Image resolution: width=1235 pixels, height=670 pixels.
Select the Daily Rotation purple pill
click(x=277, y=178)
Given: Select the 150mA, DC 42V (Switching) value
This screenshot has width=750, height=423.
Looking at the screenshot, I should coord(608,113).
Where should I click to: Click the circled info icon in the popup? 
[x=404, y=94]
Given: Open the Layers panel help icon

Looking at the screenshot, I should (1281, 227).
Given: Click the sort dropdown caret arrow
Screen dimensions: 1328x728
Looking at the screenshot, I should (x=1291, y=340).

.....

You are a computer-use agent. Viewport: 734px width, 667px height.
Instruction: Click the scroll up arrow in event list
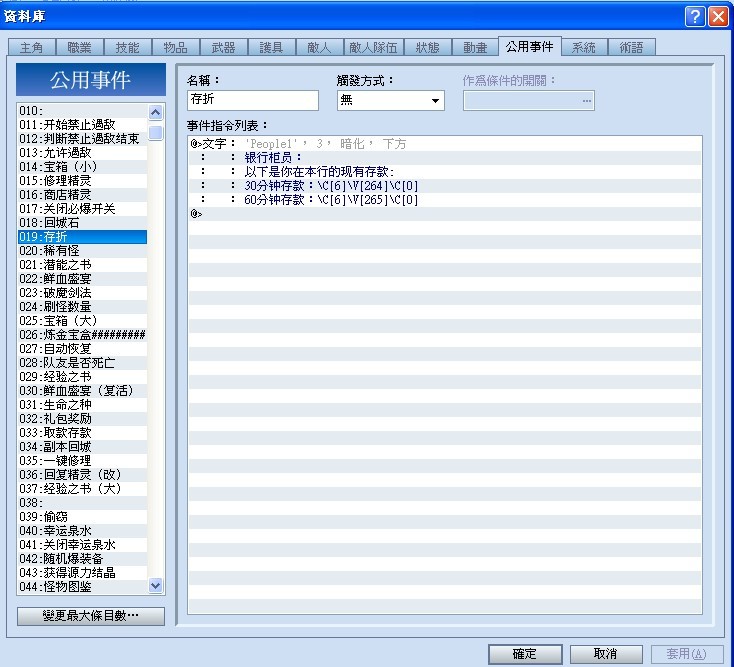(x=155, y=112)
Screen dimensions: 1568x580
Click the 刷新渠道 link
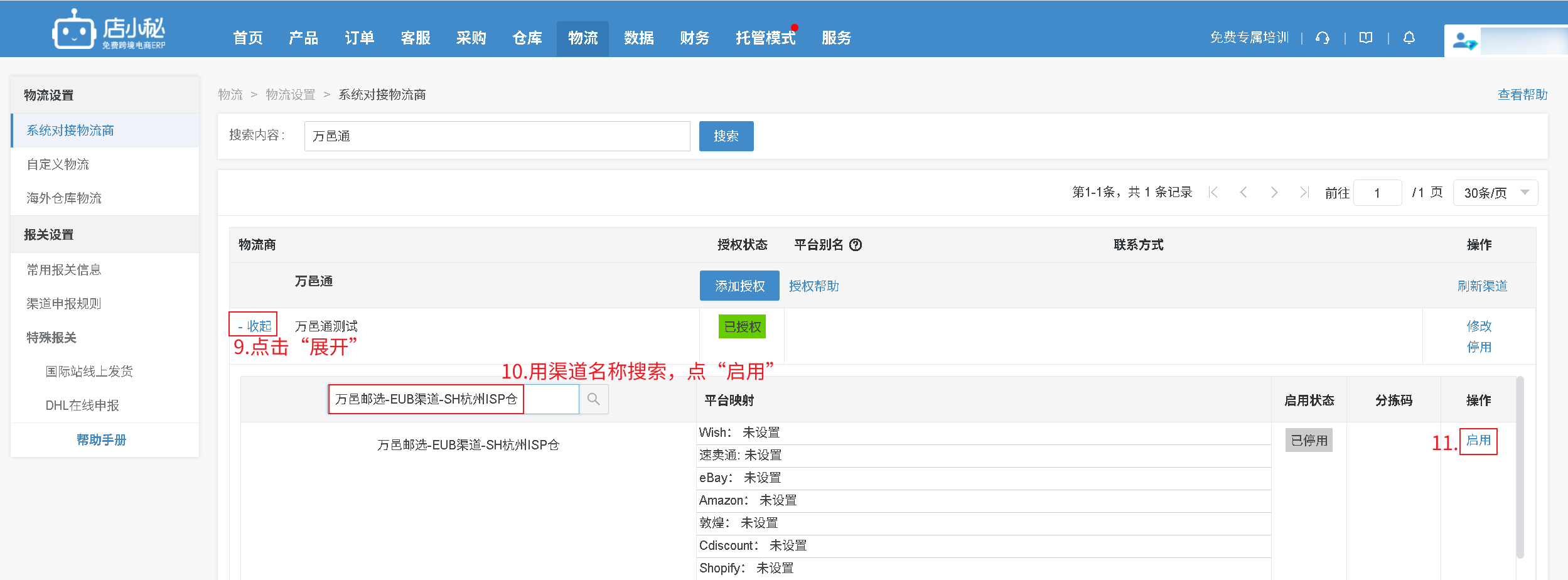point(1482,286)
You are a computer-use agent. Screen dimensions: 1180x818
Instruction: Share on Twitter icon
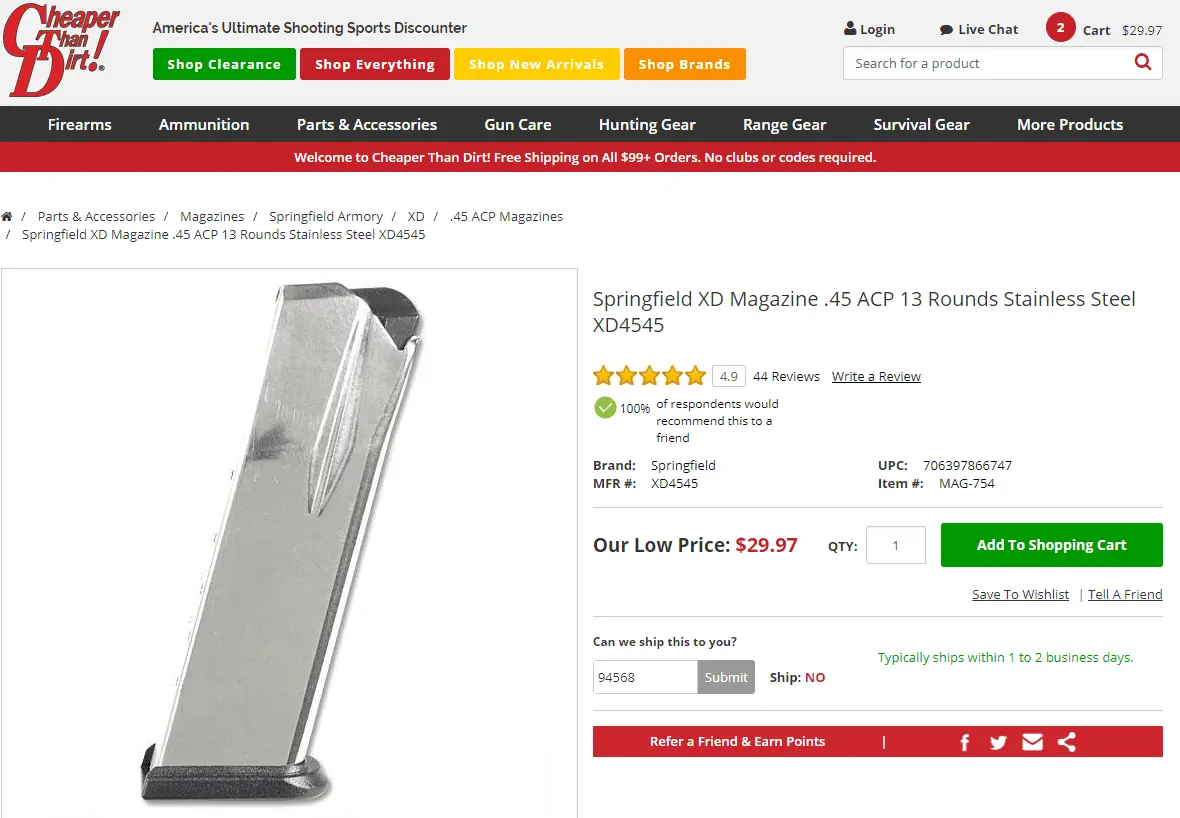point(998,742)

.....

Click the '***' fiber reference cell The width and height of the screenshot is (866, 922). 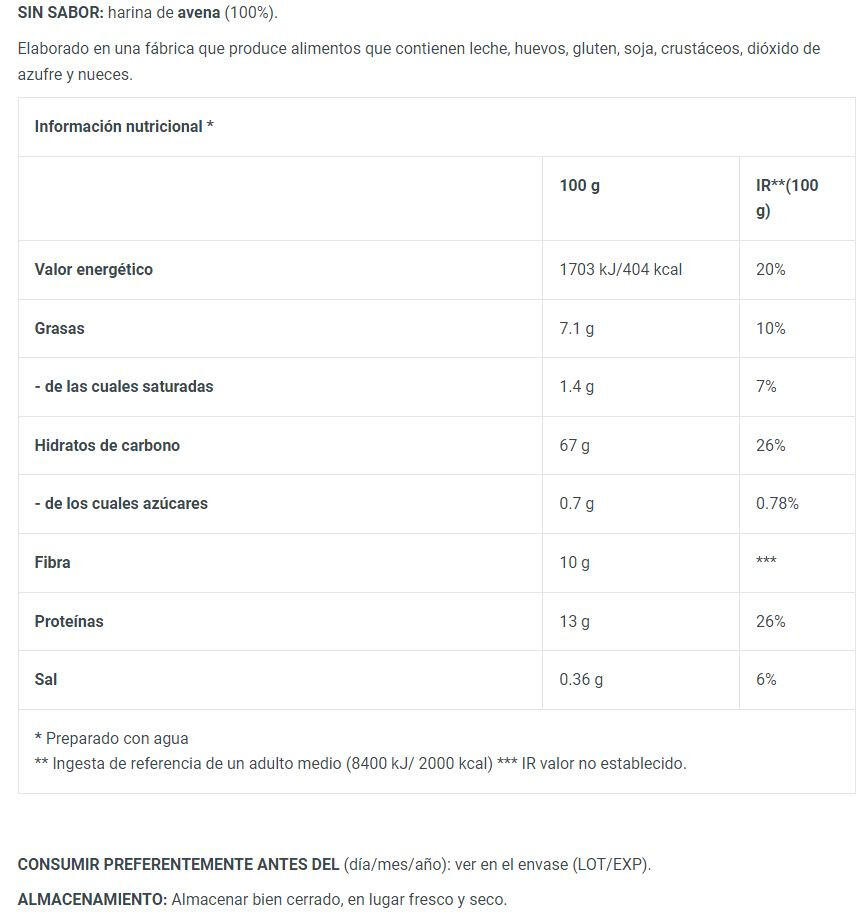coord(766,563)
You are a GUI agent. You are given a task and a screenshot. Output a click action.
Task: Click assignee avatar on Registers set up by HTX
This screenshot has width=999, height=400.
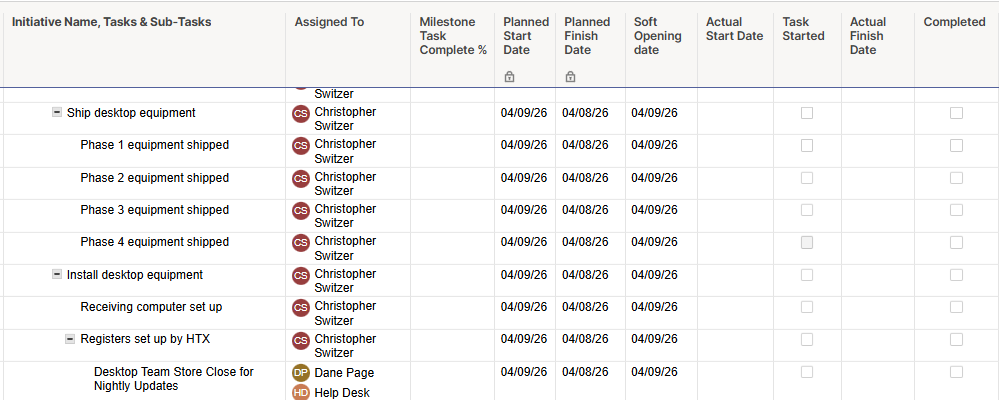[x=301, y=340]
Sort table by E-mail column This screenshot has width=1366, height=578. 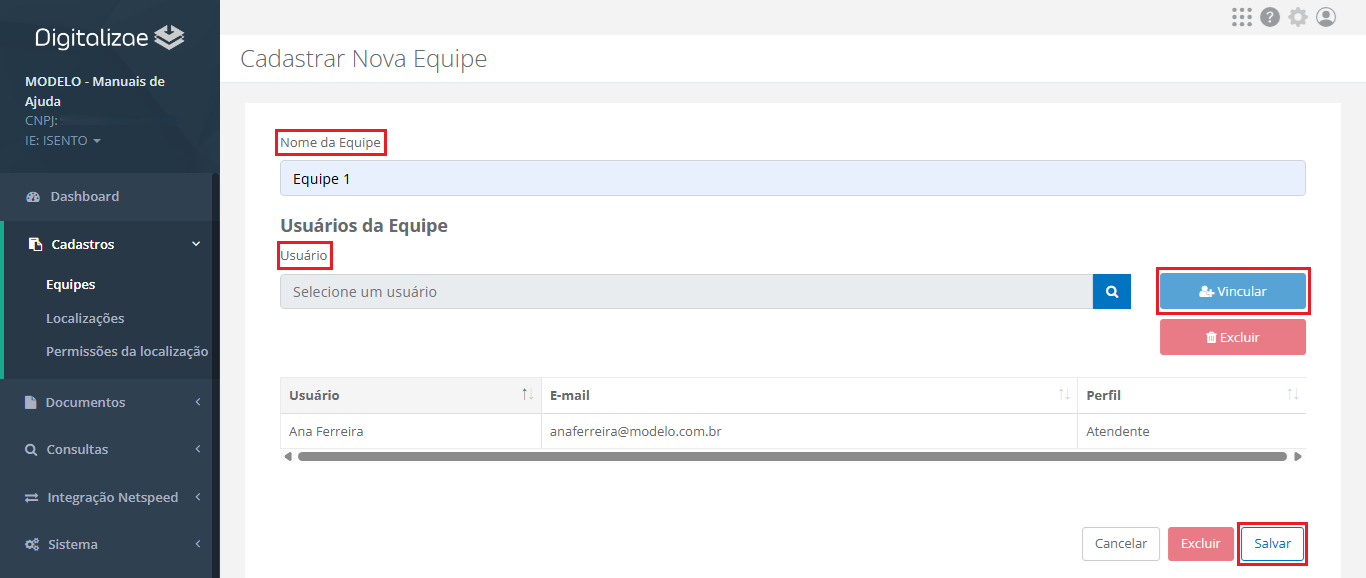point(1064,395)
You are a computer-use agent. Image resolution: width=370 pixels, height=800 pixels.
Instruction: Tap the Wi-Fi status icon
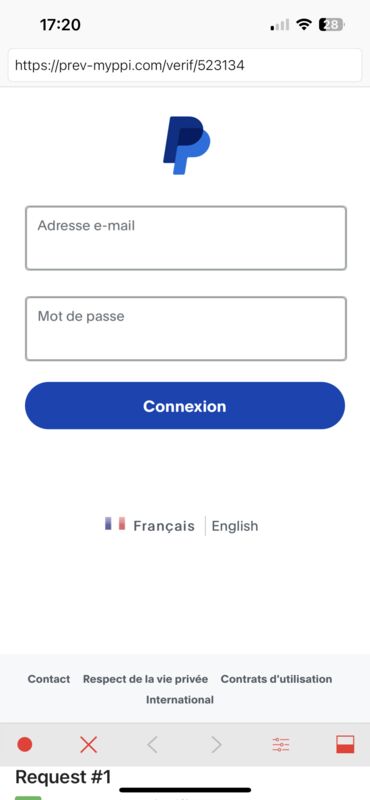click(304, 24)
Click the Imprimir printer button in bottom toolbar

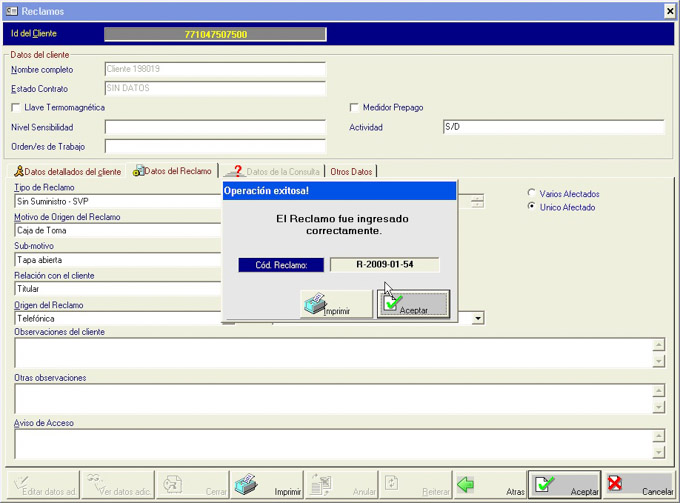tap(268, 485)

.....

Say only the number of lines of the data above in which the string "agent" occurs.

4